#### [ASSIGNMENT]
For the records below, copy exactly the span that begins at the line containing "Viewport: 886px width, 388px height." and stops after the line containing "This screenshot has height=789, width=1224.", minus any pictures.
··· THE DATA ···
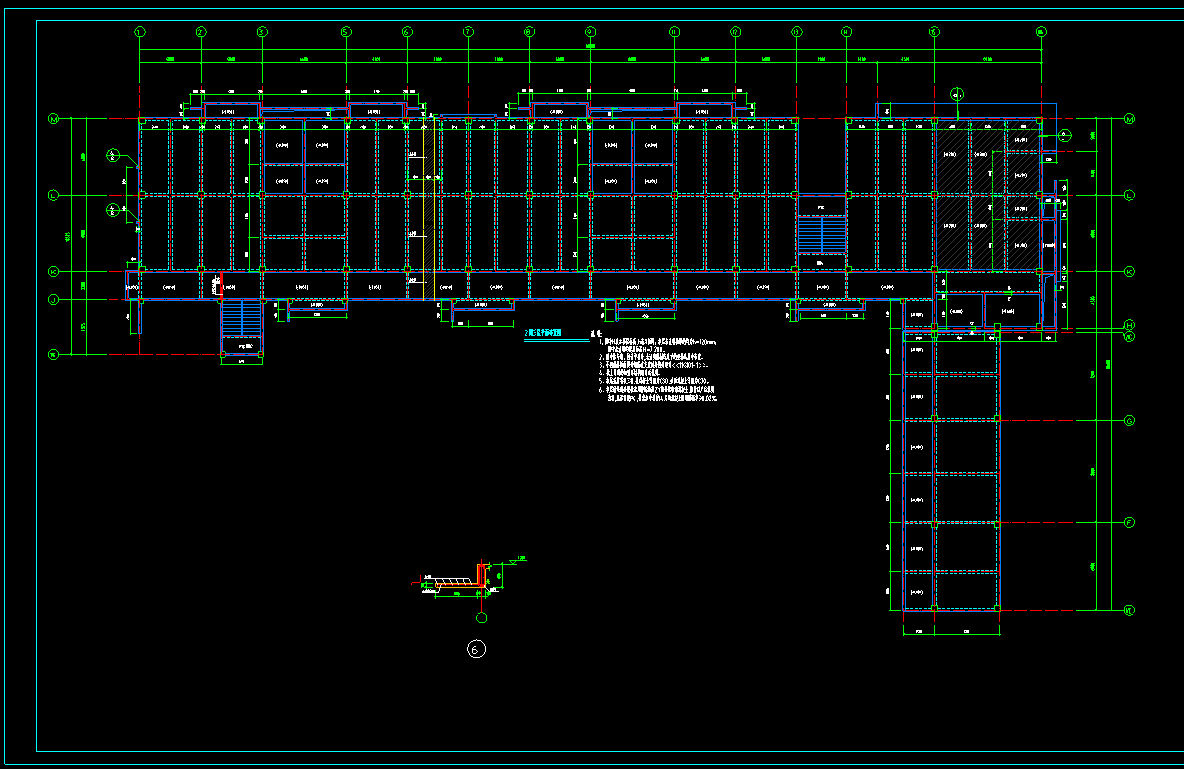Click the thick red beam mark near left stair
1184x769 pixels.
coord(219,286)
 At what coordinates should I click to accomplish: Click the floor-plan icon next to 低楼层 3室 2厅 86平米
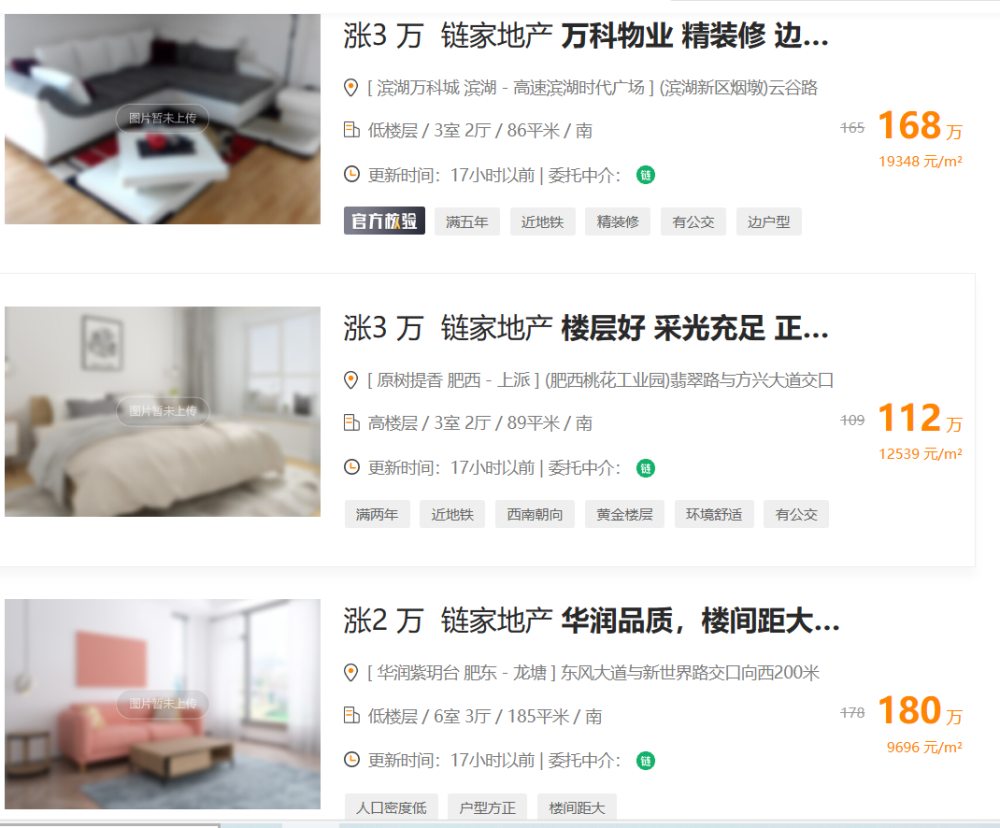coord(351,130)
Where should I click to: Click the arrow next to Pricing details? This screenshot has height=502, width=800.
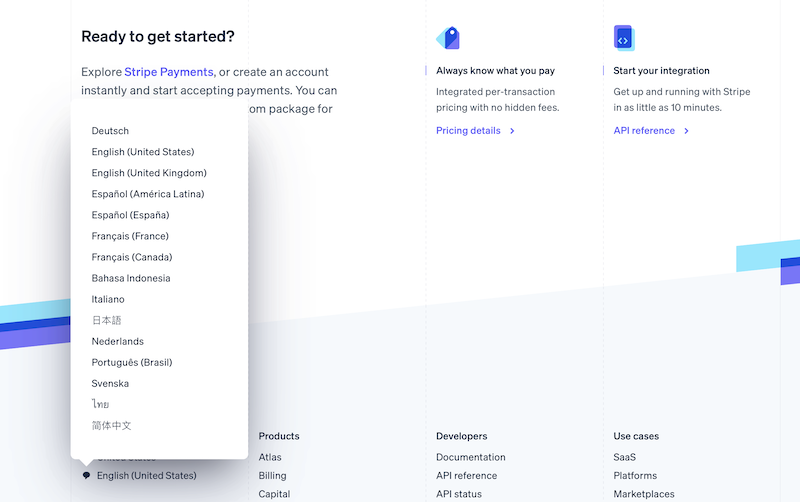click(512, 131)

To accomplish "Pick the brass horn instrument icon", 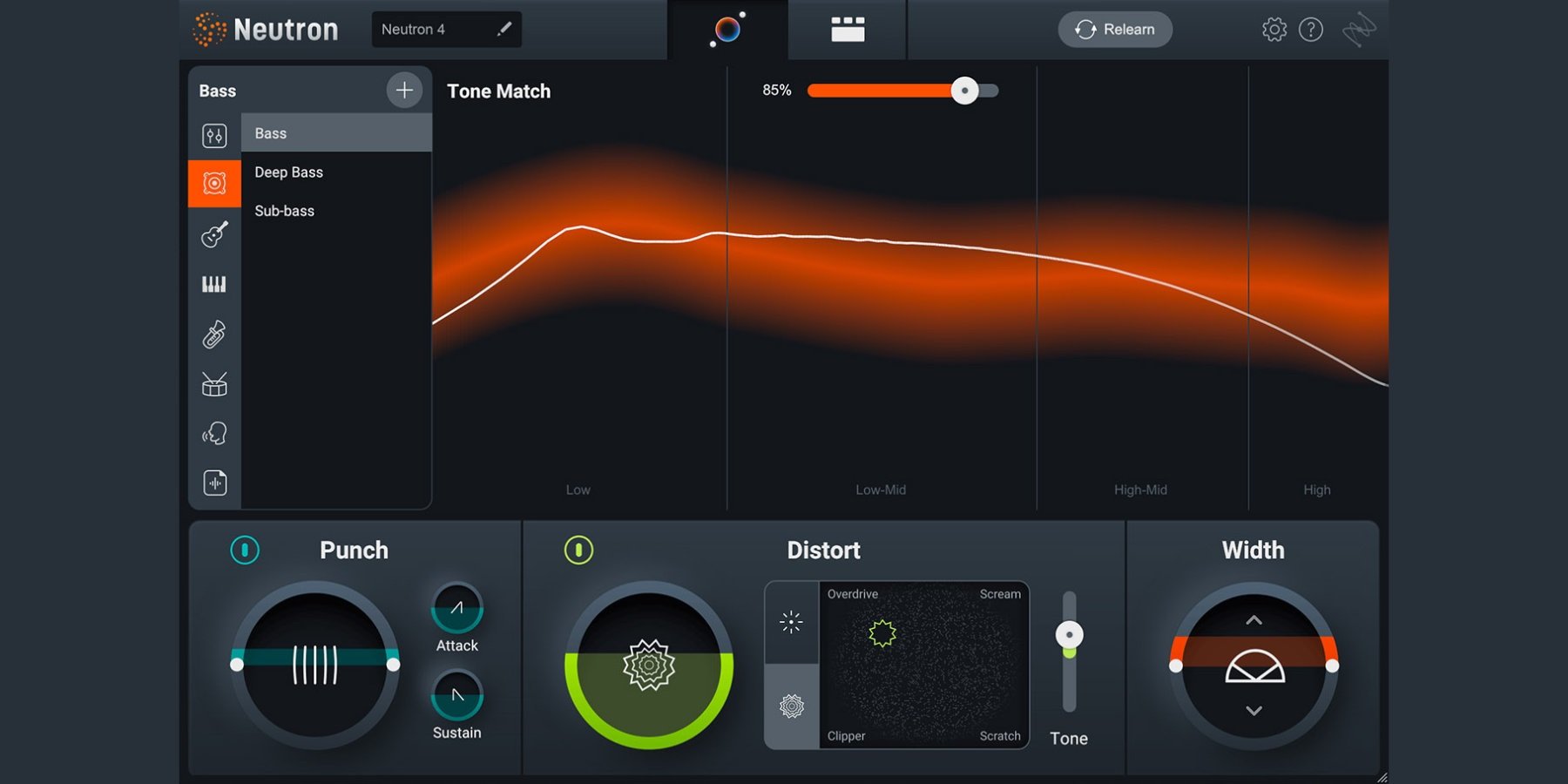I will 214,335.
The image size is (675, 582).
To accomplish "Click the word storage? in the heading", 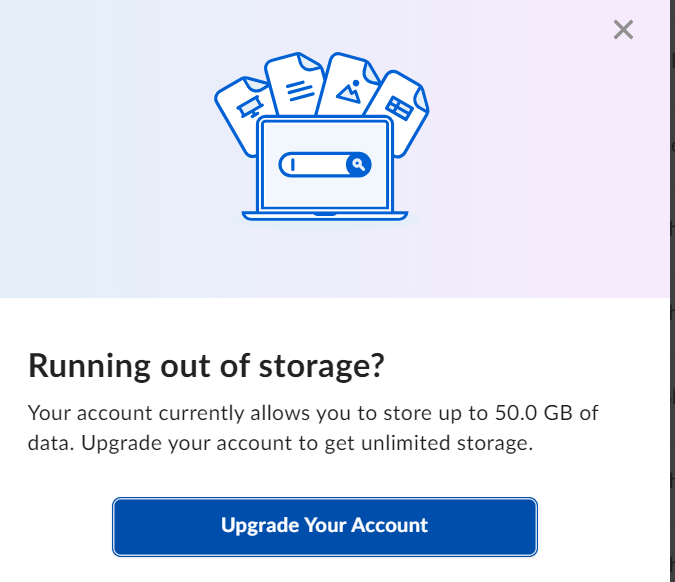I will pos(321,367).
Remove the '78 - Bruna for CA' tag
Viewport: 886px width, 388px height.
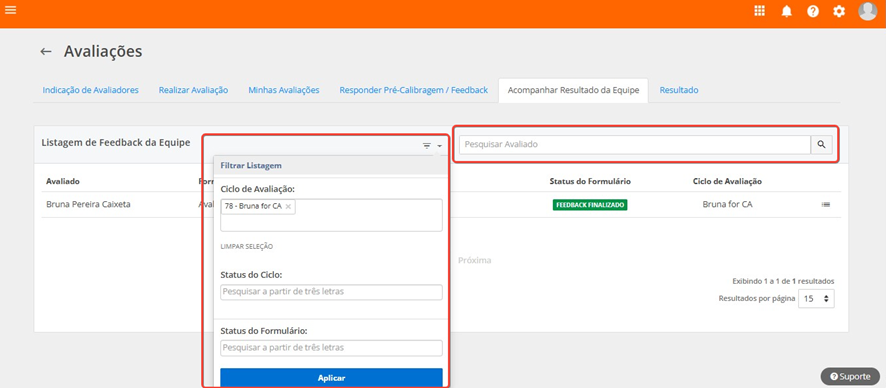(288, 207)
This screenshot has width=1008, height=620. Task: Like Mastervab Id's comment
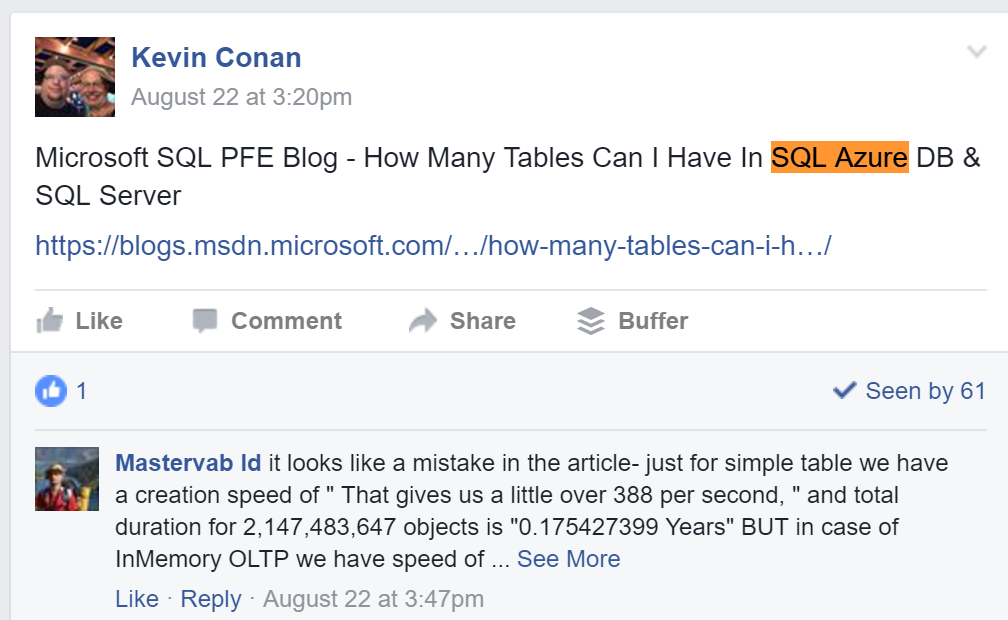[137, 599]
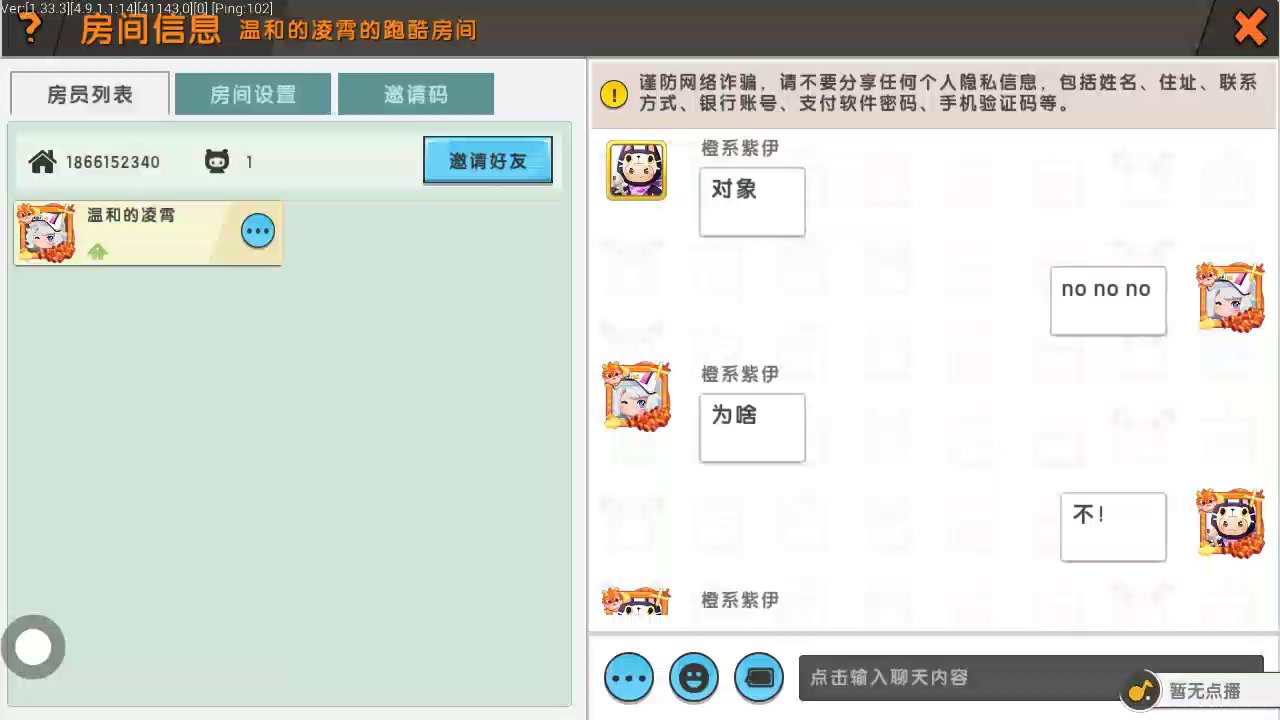Click the chat input field 点击输入聊天内容
The height and width of the screenshot is (720, 1280).
(960, 677)
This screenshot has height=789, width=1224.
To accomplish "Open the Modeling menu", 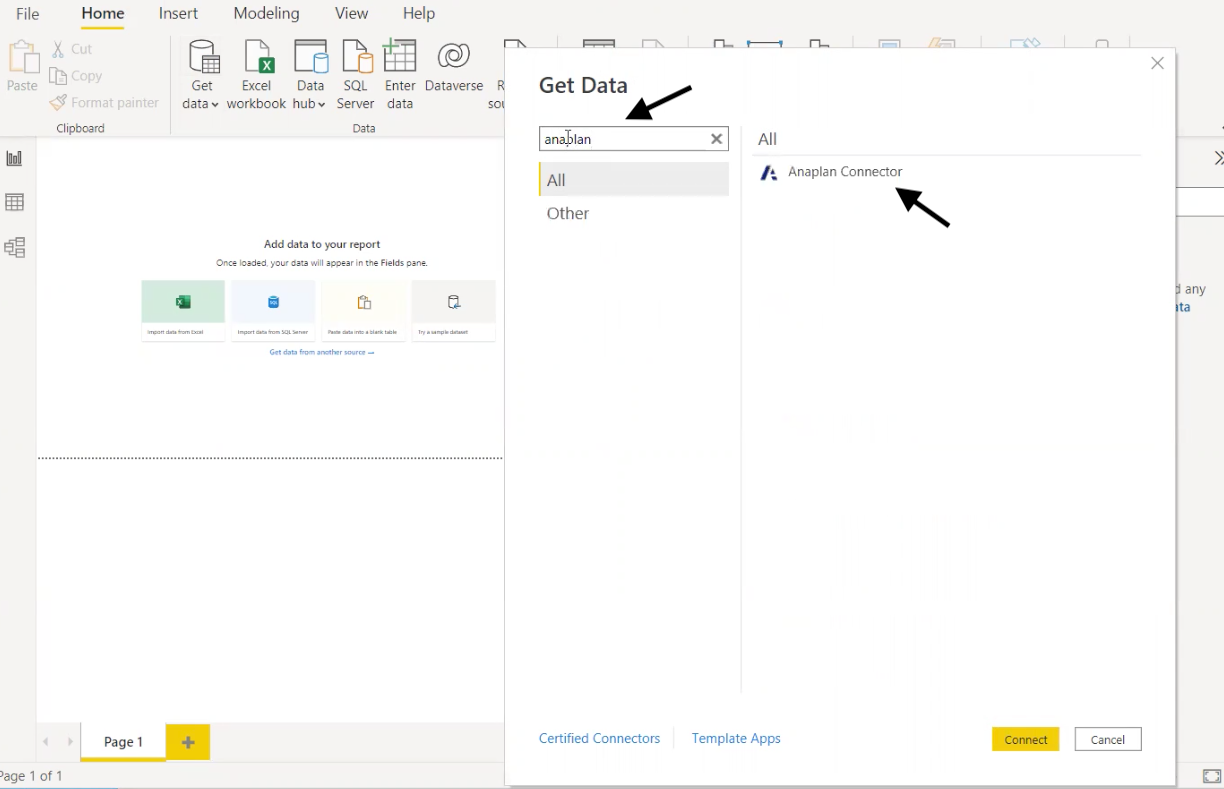I will coord(265,13).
···
#### [RESULT BELOW]
Viewport: 886px width, 388px height.
(288, 207)
This screenshot has width=1008, height=620. Task: Like Mastervab Id's comment
[137, 599]
Click the chat input field 点击输入聊天内容
The height and width of the screenshot is (720, 1280).
(960, 677)
This screenshot has height=789, width=1224.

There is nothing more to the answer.